New Faculty: A Practical Guide for Academic Beginners

(New York: Palgrave. 2007.)

The second edition released in September by Christopher J. Lucas and John W. Murry Jr. offers information on a wide variety of topics useful to new faculty members.

  • Characteristics that define academic culture
  • Questions to ask at a new job in higher education
  • Features of good teaching
  • Common complaints from students
  • Suggestions for classroom methods
  • How to design a course syllabus
  • Suggestions for creating and delivering good lectures
  • How to design multiple choice tests and construct essay questions
  • How to deal with bad student behavior
  • Guidelines to foster active learning in the classroom
  • Questions about professional ethics
  • Recommendations for advising graduate students
  • Advice about getting published from the editor of a professional journal
  • Avoiding common mistakes in the art of grantsmanship
  • When to accept or decline a committee assignment
  • Ownership and use of intellectual property
  • Recommendations to avoid legal hazards
  • What materials to collect to document your work
  • What you need to know about computer technology
  • Time management techniques.

It's commonly believed that someone who was a good graduate student will be a good university professor, an assumption that can hurt the fledgling faculty member's chances at a successful career.

That's a basic premise behind a guidebook for new faculty released this month.
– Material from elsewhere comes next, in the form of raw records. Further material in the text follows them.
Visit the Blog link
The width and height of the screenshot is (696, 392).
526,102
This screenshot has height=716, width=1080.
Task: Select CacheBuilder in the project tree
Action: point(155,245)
It both explains the need to learn about a particular institution's culture and expectations of the new faculty member and offers practical tips for teaching, receiving grants, advising students and performing campus service.

Authors Christopher J. Lucas, professor of higher education and educational foundations, and John W. Murry Jr., associate professor of higher education in the College of Education and Health Professions at the University of Arkansas, drew on their own experiences and discussions with other faculty members over the years to compile the information for New Faculty: A Practical Guide for Academic Beginners.

Lucas joined the University of Arkansas faculty in 1993, serving as a department head until 2001. He is the author of a dozen books over his career, most recently on the history of American higher education and reform of teacher education in America. He has also conducted professional development workshops.

Murry, who joined the faculty in 1994, serves as associate dean for administration in the College of Education and Health Professions and also collaborated with Lucas on the first edition of New Faculty, published in 2002 by Palgrave, a division of St. Martin's Press. As part of his administrative responsibilities, Murry assists in new faculty searches and works closely with new faculty members as they begin to orient themselves to the university environment.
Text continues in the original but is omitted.